To which, Jesus calmly replied that we are to abide by the government’s laws: “Give to Caesar what belongs to Caesar, and give to God what belongs to God.” (Luke 20:25)
In the matter of immigration, St. Thomas Aquinas (1225-1274), whom the Catholic Church honors as a Doctor of the Church and regards as its greatest theologian and philosopher, respected a country’s laws governing immigration and would gravely disapprove of illegal “immigrants,” much less their brazen demands for special treatment in the U.S. today. So prudent and concerned was St. Thomas for the wellbeing of the host country that he recommended that even legal immigrants be granted citizenship only after 2 or 3 generations.
But Christian churches in the United States have become lawless and law-defying institutions.
In the name of “charity,” some churches are defying and violating U.S. federal government laws on immigration by providing “sanctuary” to those who are in the U.S. illegally and face deportation. See DCG’s Dec. 13, 2016 post, “Churches vow to offer sanctuary to illegal aliens“.
More than defying immigration laws, under the Obama administration, churches and other “faith-based” institutions had formed a lucrative alliance with the U.S. government in aiding and abetting illegal immigration and “refugee” re-settlement, contrary to the Left’s mantra of “separation of church and state”.
As an example, the Baptist Child and Family Services (BCFS) had very lucrative contracts with the Obama administration’s HHS, DHS, and other agencies. One such contract was for BCFS to acquire and operate the luxury Palm Aire Resort & Hotel to house illegal “children” at a cost of $50 million.Another contract was for the BCFS to provide “basic shelter care” to 2,400 “unaccompanied alien children” for just four months in 2014, at a cost to taxpayers of more than $182 million.

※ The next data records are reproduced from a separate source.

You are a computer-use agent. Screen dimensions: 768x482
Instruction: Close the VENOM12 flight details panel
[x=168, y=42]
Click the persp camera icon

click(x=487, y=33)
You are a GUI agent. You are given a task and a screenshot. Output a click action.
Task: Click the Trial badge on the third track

BCFS’s lucrative contracts with the federal government would explain its president and CEO Kevin Dinnin’s bloated annual salary of more than $477,799.
But under President Trump, that gravy train is drying up.

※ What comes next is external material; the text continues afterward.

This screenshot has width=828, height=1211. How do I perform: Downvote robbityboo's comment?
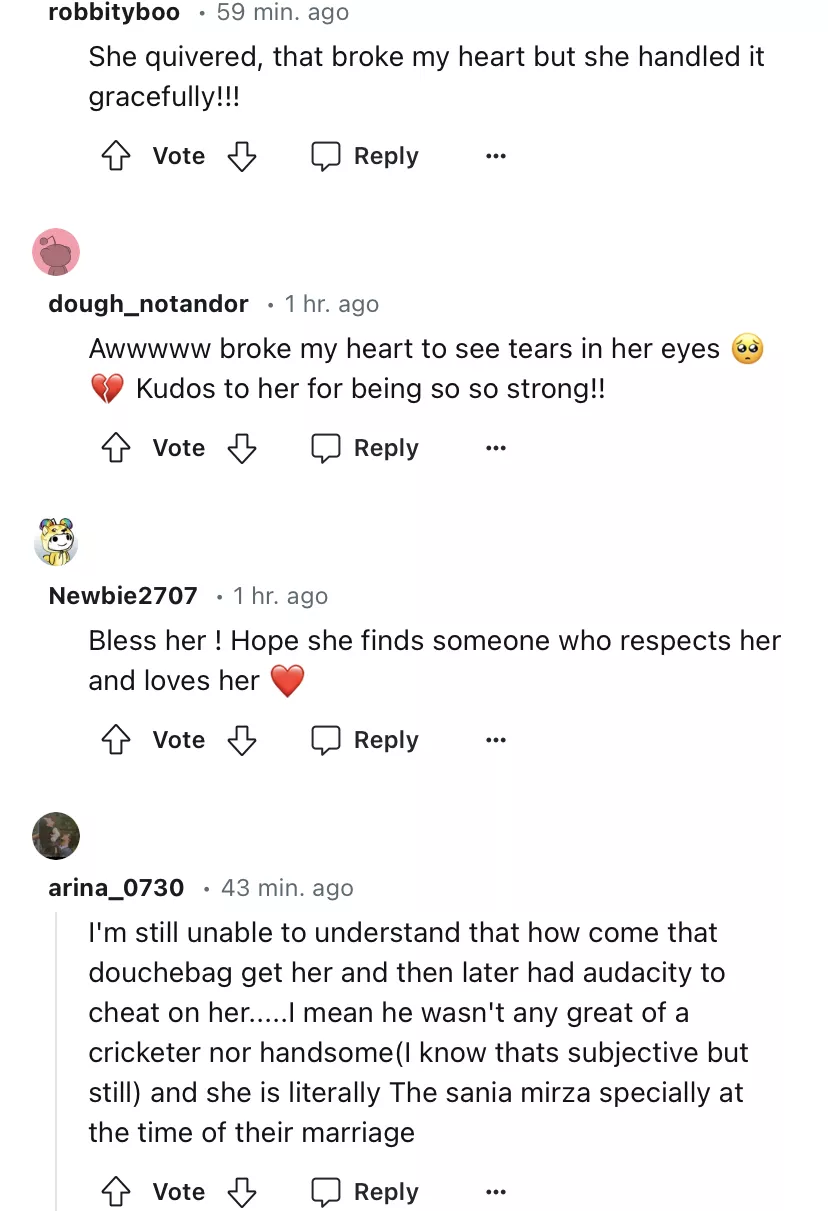(x=242, y=156)
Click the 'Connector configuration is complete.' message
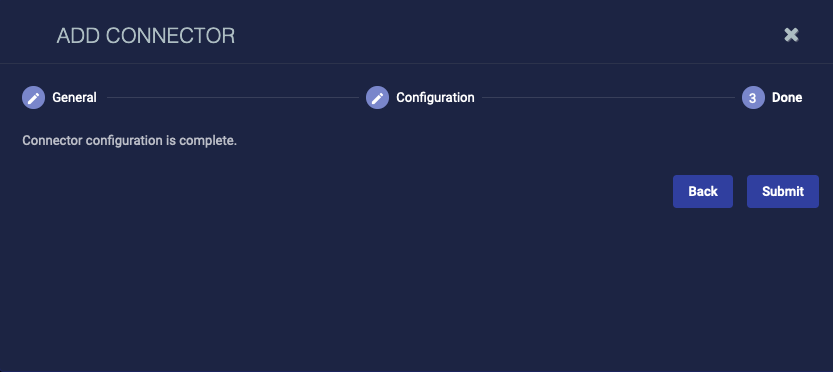Screen dimensions: 833x372 (129, 141)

Michele Jurich reports for Catholic Voice, May 13, 2019, that “With the U.S. government continuing to severely limit the number of refugees who enter the country under its auspices, Catholic Charities of the East Bay (CCEB) [in the San Francisco Bay Area] has ended its resettlement program.”

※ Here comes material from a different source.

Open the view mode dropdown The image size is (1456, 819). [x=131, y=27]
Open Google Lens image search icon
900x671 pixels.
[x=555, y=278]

Nationally, according to Refugee Council USA, the Trump administration has admitted only 12,151 refugees, which is less than 40% of the historically low 30,000 refugee admissions goal.
CCEB’s 90-day service contract with the federal government ended on May 8, 2019. As a consequence, although CCEB was scheduled to receive 100 refugees in fiscal year 2019, which began Oct. 1, 2018, the agency received “just eight”. But the numbers of refugees in CCEB’s resettlement program already had decreased over the last two years. In fiscal year 2018, CCEB was projected to receive 145 refugees; 100 were received.
This effectively ends the involvement of about 40 East Bay parishes in setting up apartments, driving newcomers to appointments and helping them feel at home in their new land. Over the past three years, these parishes have been actively involved in co-sponsoring refugee families. Reportedly, “many” of those refugees had worked for the U.S. government in Iraq and Afghanistan.